Your objective »
Answer these questions from the hockey discussion transcript below:
1. Which defenseman does the speaker think would be the best one available on the market if he were moved?
2. How many points out do the speakers say the Winnipeg Jets are?
3. How many games long was the win streak mentioned later in the discussion?

Excerpt »

And then they don't have a first round pick the next two years either.
So like the long term rebuild isn't going to work.
The short term retool is probably not going to work.
They're in trouble, man.
Would you dip it?
I think Morgan Riley would be the best defenseman available on the market if they moved him.
Would you move Morgan Riley or does that defeat the purpose of the quick turnaround retool?
I just don't know how realistic at quick turnaround rebuild is, the retool.
I just, I don't know what they do.
If you trade Morgan Riley, great.
You might get a first round pick for that, but that's not going to single-handedly jumpstart
to rebuild.
That's still kicking the can down a few years.
They are, they are boxed in right now.
They have a superstar in his prime who's not playing as well as he used to, and they're,
they don't have the pieces around them to make a playoff run, and they don't have the pieces
available to gain assets that will help in the short,
or learning term. They're, they're in trouble. Yeah, this is a team that like many other teams that
really goes all in for a four, five, six year run is the bill has come due. The thing that makes
I think especially miserable for Toronto is that they didn't, they don't have those
memories to look back on of playing into June and like, well, we did it for that and you got
to remember that. Like it, it just got memories. They're just horrible, horrible, horrible.
They've got nightmares. Yeah, exactly. All right. One more team that I want to see if you're ready
to stick a fork in and I'll tip my hand here. I am the Winnipeg Jets.
Connor Hellebuck obviously is the reigning MVP. I'm not doubting that he can get extremely
hot for them. I just don't see the total package there in Winnipeg to make a push, even given that
the West is a much easier path to recovering in the East. I mean, they're basically tied
with Chicago. They're just a point up on Calgary and no one's thinking of them as contenders and
rightfully so. Like it's it's, it's, they're nine points out. They got a game in hand, but they're still
behind Anaheim, they're behind San Jose, they're behind Nashville.
It's a bummer.
I really wanted to see Jonathan Taves in the playoffs again.
I thought that would have been really cool and he's been playing well lately.
But other than that four-game win streak they had earlier this, I think last month,
they've just shown no signs of life.
It's just, it's not happening.
Would you make any sell, like major, obviously UFA is not included?
Would you consider like a retool, a more major sell-off in Winnipeg?
I don't think I do.

Supplied entries »
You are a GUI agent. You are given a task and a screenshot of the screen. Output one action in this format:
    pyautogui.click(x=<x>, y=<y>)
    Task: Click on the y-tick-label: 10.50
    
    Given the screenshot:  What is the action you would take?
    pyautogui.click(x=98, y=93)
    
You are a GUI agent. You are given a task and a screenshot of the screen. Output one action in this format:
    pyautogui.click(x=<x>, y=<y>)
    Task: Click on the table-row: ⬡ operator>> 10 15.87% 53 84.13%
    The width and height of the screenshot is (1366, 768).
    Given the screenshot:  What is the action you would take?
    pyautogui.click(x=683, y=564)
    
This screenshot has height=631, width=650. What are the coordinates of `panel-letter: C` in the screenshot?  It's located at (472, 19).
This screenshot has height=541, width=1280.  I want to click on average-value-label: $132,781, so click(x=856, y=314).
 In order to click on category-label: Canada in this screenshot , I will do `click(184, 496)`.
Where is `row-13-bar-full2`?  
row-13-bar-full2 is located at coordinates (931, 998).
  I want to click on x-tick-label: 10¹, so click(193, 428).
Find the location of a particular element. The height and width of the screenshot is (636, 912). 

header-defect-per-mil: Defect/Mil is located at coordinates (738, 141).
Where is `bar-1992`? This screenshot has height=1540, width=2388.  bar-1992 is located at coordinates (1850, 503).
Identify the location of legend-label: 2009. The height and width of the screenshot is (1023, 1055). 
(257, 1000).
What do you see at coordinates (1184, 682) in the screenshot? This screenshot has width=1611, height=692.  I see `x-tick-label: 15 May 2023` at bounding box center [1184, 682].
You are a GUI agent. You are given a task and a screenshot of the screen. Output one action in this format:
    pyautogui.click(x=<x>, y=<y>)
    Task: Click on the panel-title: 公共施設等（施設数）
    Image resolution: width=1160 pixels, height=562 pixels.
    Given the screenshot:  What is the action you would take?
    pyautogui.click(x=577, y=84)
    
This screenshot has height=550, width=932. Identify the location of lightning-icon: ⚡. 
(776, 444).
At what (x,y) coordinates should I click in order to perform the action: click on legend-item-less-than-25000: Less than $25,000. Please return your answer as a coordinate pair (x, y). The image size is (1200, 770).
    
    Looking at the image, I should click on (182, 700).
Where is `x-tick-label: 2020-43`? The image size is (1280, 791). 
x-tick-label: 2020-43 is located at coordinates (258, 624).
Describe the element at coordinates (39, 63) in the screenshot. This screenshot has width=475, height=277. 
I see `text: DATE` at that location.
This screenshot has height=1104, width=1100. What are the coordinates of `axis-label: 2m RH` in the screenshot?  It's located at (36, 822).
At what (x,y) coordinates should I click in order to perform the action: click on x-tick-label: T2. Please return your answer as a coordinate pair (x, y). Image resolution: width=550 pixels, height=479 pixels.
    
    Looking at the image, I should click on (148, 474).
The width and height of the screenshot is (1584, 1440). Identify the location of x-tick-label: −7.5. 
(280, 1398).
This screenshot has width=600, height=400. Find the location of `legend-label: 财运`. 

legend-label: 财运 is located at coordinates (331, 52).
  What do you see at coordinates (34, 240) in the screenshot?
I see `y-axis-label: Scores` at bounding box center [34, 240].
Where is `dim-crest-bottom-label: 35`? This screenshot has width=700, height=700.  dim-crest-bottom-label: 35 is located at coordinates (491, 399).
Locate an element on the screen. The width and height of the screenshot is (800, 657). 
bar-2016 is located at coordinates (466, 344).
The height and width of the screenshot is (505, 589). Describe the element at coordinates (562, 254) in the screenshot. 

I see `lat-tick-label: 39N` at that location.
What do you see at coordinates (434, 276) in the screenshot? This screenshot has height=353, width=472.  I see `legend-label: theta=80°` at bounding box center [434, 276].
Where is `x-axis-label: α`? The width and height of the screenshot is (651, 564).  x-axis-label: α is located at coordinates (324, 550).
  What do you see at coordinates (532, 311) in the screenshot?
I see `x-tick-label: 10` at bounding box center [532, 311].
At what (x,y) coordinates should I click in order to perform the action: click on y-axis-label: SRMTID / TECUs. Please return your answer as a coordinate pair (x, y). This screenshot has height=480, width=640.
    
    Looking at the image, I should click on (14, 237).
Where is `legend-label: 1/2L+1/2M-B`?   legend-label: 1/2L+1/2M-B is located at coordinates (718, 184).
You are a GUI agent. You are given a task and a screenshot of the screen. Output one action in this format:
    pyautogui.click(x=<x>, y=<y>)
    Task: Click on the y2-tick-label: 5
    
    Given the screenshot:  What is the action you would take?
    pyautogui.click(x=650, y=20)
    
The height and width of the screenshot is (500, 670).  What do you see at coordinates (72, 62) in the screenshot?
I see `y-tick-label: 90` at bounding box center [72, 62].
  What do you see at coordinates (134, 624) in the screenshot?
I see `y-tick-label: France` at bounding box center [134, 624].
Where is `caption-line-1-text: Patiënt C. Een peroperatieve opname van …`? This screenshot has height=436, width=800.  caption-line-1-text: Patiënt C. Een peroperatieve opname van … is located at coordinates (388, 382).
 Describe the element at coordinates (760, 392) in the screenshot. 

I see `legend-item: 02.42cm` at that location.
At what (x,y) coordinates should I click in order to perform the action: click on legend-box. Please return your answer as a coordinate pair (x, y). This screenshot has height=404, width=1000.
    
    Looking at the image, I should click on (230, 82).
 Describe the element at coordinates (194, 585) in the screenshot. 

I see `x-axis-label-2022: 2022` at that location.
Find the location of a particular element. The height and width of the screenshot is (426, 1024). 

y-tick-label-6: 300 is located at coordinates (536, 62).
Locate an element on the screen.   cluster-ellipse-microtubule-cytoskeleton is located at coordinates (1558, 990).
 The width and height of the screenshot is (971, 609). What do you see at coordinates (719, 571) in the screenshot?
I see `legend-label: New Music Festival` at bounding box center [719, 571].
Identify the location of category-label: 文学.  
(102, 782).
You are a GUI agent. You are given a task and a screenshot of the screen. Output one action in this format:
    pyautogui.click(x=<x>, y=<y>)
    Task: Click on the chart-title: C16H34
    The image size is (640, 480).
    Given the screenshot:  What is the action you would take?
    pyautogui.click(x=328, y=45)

Answer to this task »
1. Morgan Riley
2. Nine points
3. Four games